Support quantization for non-multiples of 32.
Yayi 30b k,v layer has [input_dims=7168, out_dims=112], so it failed to quantize due to error all dimensions should be divisible by 32 for now. FYI, here is the implementation of the yayi2 30b model's k,v layer -> https://huggingface.co/wenge-research/yayi2-30b/blob/main/modeling_yayi.py#L180
Yes that's a known limitation of our quantization at the moment. Will mark this as an ehnancment.
In the meantime one thing you could do as a workaround so you aren't blocked by this is to concatenate the K and V projections and do them as a single matmul (112 * 2 / 32 = 7).
Yes that's a known limitation of our quantization at the moment. Will mark this as an ehnancment.
In the meantime one thing you could do as a workaround so you aren't blocked by this is to concatenate the K and V projections and do them as a single matmul (112 * 2 / 32 = 7).
Hi Awni, thanks for the reply. Would you be able to give a bit more detail about the workaround? By the way, happy new year! :)
Yes so there are two projections, one for the keys and one for the values.
k = x @ Wk.T
v = x @ Wv.T
Instead you could do something like:
k, v = mx.split(x @ mx.concatenate([Wk, Wv], axis=0).T, 2)
Now you can pre compute the concatenated matrix and quantize it since its dimensions should be divisible by 32.
Thanks @awni , this workaround works. I have added it to the yayi2 example. :)
Nice.
I think (at least for the non-group axis) fixing this is mostly a matter of bounds checking in the matmul.. but @angeloskath can say more about if / when we could support more flexible quantization.

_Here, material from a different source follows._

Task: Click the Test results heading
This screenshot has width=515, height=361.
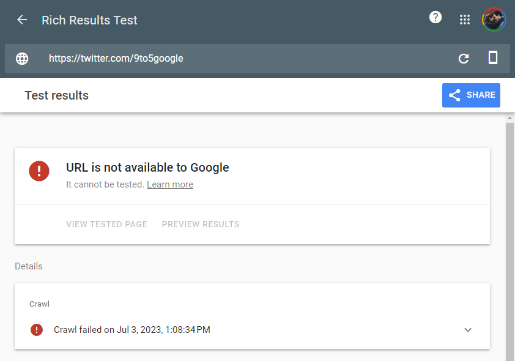Action: pos(56,95)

Aslo https://github.com/ml-explore/mlx-examples/issues/279
@mzbac not sure you saw, in 0.0.10 this should be fixed. We can add yayi2 to mlx-lm now 😃
@mzbac not sure you saw, in 0.0.10 this should be fixed. We can add yayi2 to mlx-lm now 😃
Nice, I will take a look. Hopefully, it just needs to be mapped to the llama arch and it will work.
Oh that would be amazing.
Please close this now as MLX supports non-32 dims quantization and I have tested it on the yayi2 model, and it works as expected.